Nas entrelinhas

por Carlos Alexandre de Souza carlosalexandre.df@dabr.com.br — interino

Correio Braziliense
postado em 15/08/2020 01:02
 (crédito: caio)
(crédito: caio)

 


O presidente sai das cordas

Com o salto de popularidade revelado pelo Datafolha, o presidente Jair Bolsonaro saiu das cordas. As ações econômicas para socorrer os milhões de brasileiros afetados pela crise decorrente da pandemia trouxeram dividendos políticos importantes para o mandatário, após meses de sucessivas crises. Mais do que o reconhecimento popular pelo esforço de providenciar um auxílio emergencial, o bom momento de Bolsonaro abre oportunidades para o chefe do Executivo se aprumar para o caminho da reeleição. As declarações controversas, o desprezo pelas recomendações sanitárias, os ataques a governadores e à imprensa, todos os gestos e palavras que marcaram a postura presidencial desde o início da pandemia parecem ter atingido o ponto máximo de desgaste à imagem do presidente. O que pesou, definitivamente, a favor de Bolsonaro foi o auxílio bilionário aos milhões de vulneráveis. Por ironia, a proposta inicial do governo era oferecer uma ajuda financeira de R$ 200. Foi no Congresso que se viabilizou o valor de R$ 600, pagos em três parcelas. Pois é essa ajuda que está rendendo muito para o capital político de Bolsonaro.

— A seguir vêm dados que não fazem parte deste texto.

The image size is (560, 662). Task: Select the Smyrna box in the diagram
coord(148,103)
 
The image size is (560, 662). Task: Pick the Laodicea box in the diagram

Apesar de toda a tragédia que se abateu no país em razão da pandemia, o presidente encontrou um posicionamento em relação ao problema que mais o incomodava. Ele tem em mãos todos os argumentos para enfrentar críticos do momento e futuros adversários em 2022. Alguns já são mencionados há um bom tempo, como espécie de mantra para se defender dos ataques: o isolamento social é uma responsabilidade de governadores e prefeitos, cabendo a eles responderem pelos equívocos, recuos e abusos no enfrentamento da pandemia; o governo federal, por meio do Ministério da Saúde, oferece apoio logístico e equipamentos a estados e municípios para dar suporte à rede de atendimento do SUS; e, finalmente, os R$ 175 bilhões repassados a 60 milhões de brasileiros são a contribuição mais relevante para enfrentar a grave crise econômica em curso. Pode-se considerar um absurdo o presidente defender o uso de cloroquina; ficar indignado com os comentários “e daí?” e “não sou coveiro” em relação aos milhares de mortos por covid; reclamar que o governo deveria exercer o papel de coordenador nacional das ações de combate à pandemia; exigir o mínimo que se espera de uma autoridade — que dê exemplo à população. Tudo isso tem um peso relativo. O fato é que, três dias depois de o país atingir 100 mil mortos pela pandemia, uma parcela considerável de brasileiros aponta o governo de Jair Bolsonaro como bom ou ótimo. O presidente atravessa o melhor momento da sua gestão, desde 1º de janeiro de 2019, apesar da pandemia, do Mandetta, do Moro, do Supremo, do Congresso. Não é pouca coisa. É possível dizer que o pagamento de auxílio emergencial nada mais é do que a obrigação de um governante — no mundo inteiro, os governos tentaram dar algum tipo de compensação financeira para os cidadãos enfrentarem a crise econômica. Mas não se pode desmerecer a habilidade do governo Bolsonaro em obter um dado positivo em meio ao cenário devastador provocado pelo novo coronavírus.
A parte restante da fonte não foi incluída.